In this simple case, it would be simpler to use 2 nested loop to generate the values covering func_to_test domain. However if func_to_test number of axis is large, itertools.product allows to keep things manageable.

The basic idea of randomization consists in covering the problem space with randomly generated values. Randomization has 2 benefits over previous approach :

  • The code to generate values over the problem domain is much simpler.
  • Test values being irregularily spaced you will not be trapped by singularity.

To generate a random range of values for calling func_to_test you may proceed like so :

import random

def gen_func_to_test_random_sample(m):

    for i in xrange(m):

        yield random.uniform(xmin,xmax), random.uniform(ymin,ymax)

In case you are not familiar with standard library random module we invit you to explore it as it has lot of features to help generating objects covering complex domain…

Be repeatable

By now you shall have understood the basic idea of tests randomization pretty well.

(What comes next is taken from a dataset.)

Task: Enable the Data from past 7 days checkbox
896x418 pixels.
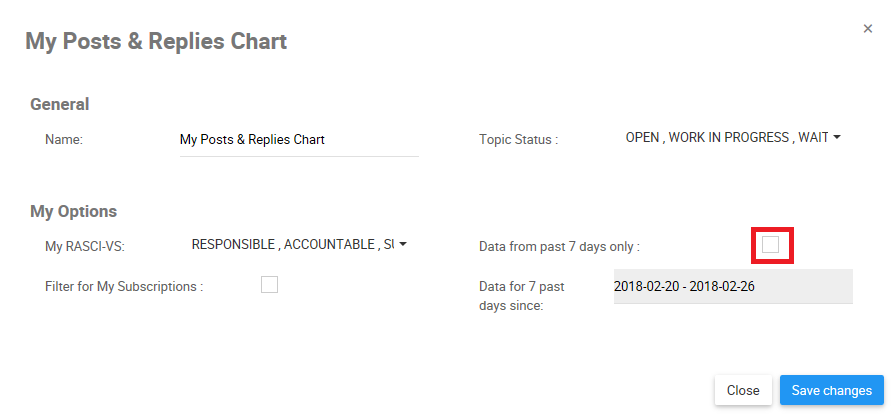Action: click(x=770, y=245)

What we want is to cover the problem space in an efficient way minimizing the risks of being trapped by singularities…

There is one big problem though with the approach that we take, is that tests suite shall be repeatable. Imagine that one developer reports that he has observed failure of test 100. If test 100 can never be rerun as is our randomized tests suite will generate more confusion than value.

Fortunately, the Mersenne Twister random generator exported by the standard library random module can be initialized so that same random sequences are generated. Let’s modify our sample generator to make use of this :

from random import Random

def gen_func_to_test_random_sample(seed,m):

    random = Random((seed,m))

    for i in xrange(m):

        yield random.uniform(xmin,xmax), random.uniform(ymin,ymax)

We use a dedicated instance of Random to prevent interfering with other thread which may also be in need of random values at the very same moment we are generating the test sequence.

Using same seed value for each run of the tests suites allows to guarantee that same sample sequence will be generated…

TestCase factories

As you have written tests before, by now you shall be asking yourself how to use this large sequence of (random) objects which you have been advised to generate.

The obvious approach would be to write a single test method that iterates over the sample sequence and apply desired assertions on func_to_test results. We advise you against doing so as your test function will prospectively be in need to apply a very large number of assertions and exit without continuing at the first encountered problem.

Instead you can use a factory function which will take care of generating your TestCase like so :

"Your test module"

import unittest
from random import Random

from somewhere import func_to_test

XDOMAIN = (0.0,8.0) # example (xmin,xmax)
YDOMAIN = (2.0,6.0) # example (ymin,ymax)

def gen_func_to_test_random_sample(seed,m):
    "yield random point over func_to_test domain..."

    random = Random((seed,m))

    for i in xrange(m):

        yield random.uniform(*XDOMAIN), random.uniform(*YDOMAIN)

def build_TestFuncTestCase(seed,m):
    "return TestCase class for func_to_test..."

    # test method factory
    def make_test_method(test_point):
        "return func_to_test test..."

        def a_test(self):

            result = func_to_test(*test_point)

            # all your asserts here, see unittest.TestCase documentation...

         return a_test

    # fill TestCase dict
    count = 0
    dico = {}
    for pt in gen_func_to_test_random_sample(seed,m):

        testname = "test_func_to_test_%i" % count
        dico[testname] = make_test_method(pt)
        count += 1

    return type("TestFuncTestCase",(unittest.TestCase,),dico)

# this TestCase class will be picked up by Test Runner
# it will contain 1024 tests...
TestFuncTestCase = build_TestFuncTestCase("my test suite",1024)

It is our experience that randomization when applicable provides an efficient way forward to unit test your module. This approach can be summarized like this :

  1. Write code that generate repeatable (pseudo random) sequence of objects over your problem domain.
  2. Use a factory function to generate TestCase subclasses with one test method for each object in your test sequence.